Sambut Kunjungan Wamenkes RI, Bupati Simalungun Berkomitmen Mendukung Percepatan Eliminasi TB

oleh

SIMALUNGUN (medanbicara.com) – Pemerintah Kabupaten Simalungun menyambut hangat kedatangan Wakil Menteri Kesehatan Republik Indonesia (Wamenkes RI), dr. Benyamin Paulus Octavianus, dalam rangka kunjungan kerja guna meninjau pelaksanaan Skrining Tuberkulosis (TB) Terintegrasi Cek Kesehatan Gratis (CKG) di Provinsi Sumatera Utara.

Penyambutan dipimpin langsung oleh Bupati Simalungun Dr. H. Anton Achmad Saragih didampingi Wakil Bupati Benny Gusman Sinaga beserta unsur Forum Koordinasi Pimpinan Daerah (Forkopimda) di wilayah Tanoh Habonaron Do Bona, Rabu (22/7/2026).

Rangkaian kunjungan diawali dengan jamuan penyambutan yang digelar Pemerintah Kabupaten Simalungun di Hotel Niagara Parapat pada Selasa malam (21/7/2026).

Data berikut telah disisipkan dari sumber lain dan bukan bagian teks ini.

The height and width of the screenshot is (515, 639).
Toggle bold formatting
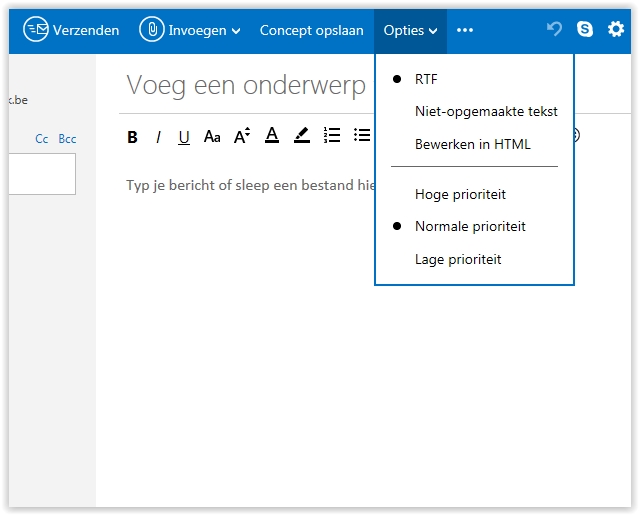tap(133, 138)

Wamenkes yang didampingi istri Ny. Linda Benjamin Paulus Octavianus, serta jajaran pejabat Kementerian Kesehatan RI dan Kadis Kesehatan Prov. Sumut H. Muhammad Faisal Hasrimy, juga disambut secara adat melalui penyematan seperangkat pakaian adat Simalungun.

Penyematan pakaian adat tersebut sebagai tanda penghormatan tulus kepada tamu kehormatan yang berkunjung ke tanah Simalungun. Kegiatan inti peninjauan kemudian berlangsung di Aula Mes Pora-Pora Parapat, Kecamatan Girsang Sipangan Bolon.

Dalam arahannya, Wamenkes RI menegaskan bahwa percepatan eliminasi Tuberkulosis menjadi salah satu prioritas utama nasional dalam Program Hasil Terbaik Cepat (PHTC) Presiden Republik Indonesia. Mengingat Indonesia masih menempati peringkat kedua dunia dengan jumlah kasus TB terbanyak, diperlukan langkah-langkah luar biasa untuk mewujudkan cita-cita Indonesia Bebas Tuberkulosis.

Walaupun tingkat keberhasilan pengobatan pasien TB di Indonesia telah mencapai lebih dari 90 persen, Wamenkes mengingatkan bahwa tantangan terbesar saat ini terletak pada deteksi dini terhadap kontak erat atau anggota keluarga yang tinggal serumah dengan penderita.

“Selama ini yang sudah sakit berhasil kita obati dengan baik. Tantangan berikutnya adalah memeriksa orang-orang yang tinggal serumah dengan penderita TB agar dapat dideteksi lebih dini. Jika belum sakit dapat diberikan terapi pencegahan, dan jika sudah terinfeksi segera diobati. Dengan demikian angka kasus TB akan terus menurun hingga Indonesia bebas TB,” ujarnya.

Sebagai wujud dukungan nyata pemerintah pusat, Kabupaten Simalungun telah menerima satu unit X-Ray Portable dan akan mendapatkan tambahan tiga unit lagi. Alat yang hanya memiliki bobot sekitar tiga kilogram ini sangat memudahkan petugas kesehatan untuk melakukan skrining langsung hingga ke wilayah terpencil, perbukitan, dan pelosok desa.

Ke depannya, pemerintah pusat juga akan melengkapi puskesmas, khususnya puskesmas rawat inap, dengan fasilitas X-Ray permanen yang tidak hanya berfungsi mendeteksi TB, melainkan juga memeriksa penyakit paru, jantung, hingga tumor.